Jupyter Notebook Model Code and Approach:

import numpy as np # linear algebra
import pandas as pd # data processing, CSV file I/O (e.g. pd.read_csv)

import os
for dirname, _, filenames in os.walk('data'):
    for filename in filenames:
        print(os.path.join(dirname, filename))

data\data_description.txt
data\sample_submission.csv
data\test.csv
data\train.csv

# Loading Training and Test Data
train_data_file = "data/train.csv"
test_data_file = "data/test.csv"

X = pd.read_csv(train_data_file, index_col='Id')
X_test = pd.read_csv(test_data_file, index_col='Id')

X.dropna(axis=0, subset=['SalePrice'], inplace=True)
y = X.SalePrice              
X.drop(['SalePrice'], axis=1, inplace=True)

X.head()
MSSubClass MSZoning LotFrontage LotArea Street Alley LotShape LandContour Utilities LotConfig ... ScreenPorch PoolArea PoolQC Fence MiscFeature MiscVal MoSold YrSold SaleType SaleCondition
Id
1 60 RL 65.0 8450 Pave NaN Reg Lvl AllPub Inside ... 0 0 NaN NaN NaN 0 2 2008 WD Normal
2 20 RL 80.0 9600 Pave NaN Reg Lvl AllPub FR2 ... 0 0 NaN NaN NaN 0 5 2007 WD Normal
3 60 RL 68.0 11250 Pave NaN IR1 Lvl AllPub Inside ... 0 0 NaN NaN NaN 0 9 2008 WD Normal
4 70 RL 60.0 9550 Pave NaN IR1 Lvl AllPub Corner ... 0 0 NaN NaN NaN 0 2 2006 WD Abnorml
5 60 RL 84.0 14260 Pave NaN IR1 Lvl AllPub FR2 ... 0 0 NaN NaN NaN 0 12 2008 WD Normal

5 rows × 79 columns

# Checking columns

low_cardinality_columns = [col for col in X.columns if X[col].nunique() < 10 and X[col].dtype == "object"]
num_columns = [col for col in X.columns if X[col].dtype in ["int64", "float64"]]

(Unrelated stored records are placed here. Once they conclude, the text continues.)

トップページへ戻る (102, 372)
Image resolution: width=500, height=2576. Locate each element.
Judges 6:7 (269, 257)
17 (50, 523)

required_columns = low_cardinality_columns + num_columns
high_cardinality_columns = [col for col in X.columns if col not in required_columns]

print(required_columns)
print("Dropped_columns", high_cardinality_columns)

['MSZoning', 'Street', 'Alley', 'LotShape', 'LandContour', 'Utilities', 'LotConfig', 'LandSlope', 'Condition1', 'Condition2', 'BldgType', 'HouseStyle', 'RoofStyle', 'RoofMatl', 'MasVnrType', 'ExterQual', 'ExterCond', 'Foundation', 'BsmtQual', 'BsmtCond', 'BsmtExposure', 'BsmtFinType1', 'BsmtFinType2', 'Heating', 'HeatingQC', 'CentralAir', 'Electrical', 'KitchenQual', 'Functional', 'FireplaceQu', 'GarageType', 'GarageFinish', 'GarageQual', 'GarageCond', 'PavedDrive', 'PoolQC', 'Fence', 'MiscFeature', 'SaleType', 'SaleCondition', 'MSSubClass', 'LotFrontage', 'LotArea', 'OverallQual', 'OverallCond', 'YearBuilt', 'YearRemodAdd', 'MasVnrArea', 'BsmtFinSF1', 'BsmtFinSF2', 'BsmtUnfSF', 'TotalBsmtSF', '1stFlrSF', '2ndFlrSF', 'LowQualFinSF', 'GrLivArea', 'BsmtFullBath', 'BsmtHalfBath', 'FullBath', 'HalfBath', 'BedroomAbvGr', 'KitchenAbvGr', 'TotRmsAbvGrd', 'Fireplaces', 'GarageYrBlt', 'GarageCars', 'GarageArea', 'WoodDeckSF', 'OpenPorchSF', 'EnclosedPorch', '3SsnPorch', 'ScreenPorch', 'PoolArea', 'MiscVal', 'MoSold', 'YrSold']
Dropped_columns ['Neighborhood', 'Exterior1st', 'Exterior2nd']

# Defining Pipeine

from sklearn.compose import ColumnTransformer
from sklearn.pipeline import Pipeline
from sklearn.impute import SimpleImputer
from sklearn.preprocessing import OneHotEncoder
from xgboost import XGBRegressor
from sklearn.model_selection import cross_val_score


numerical_transformer = SimpleImputer(strategy="constant")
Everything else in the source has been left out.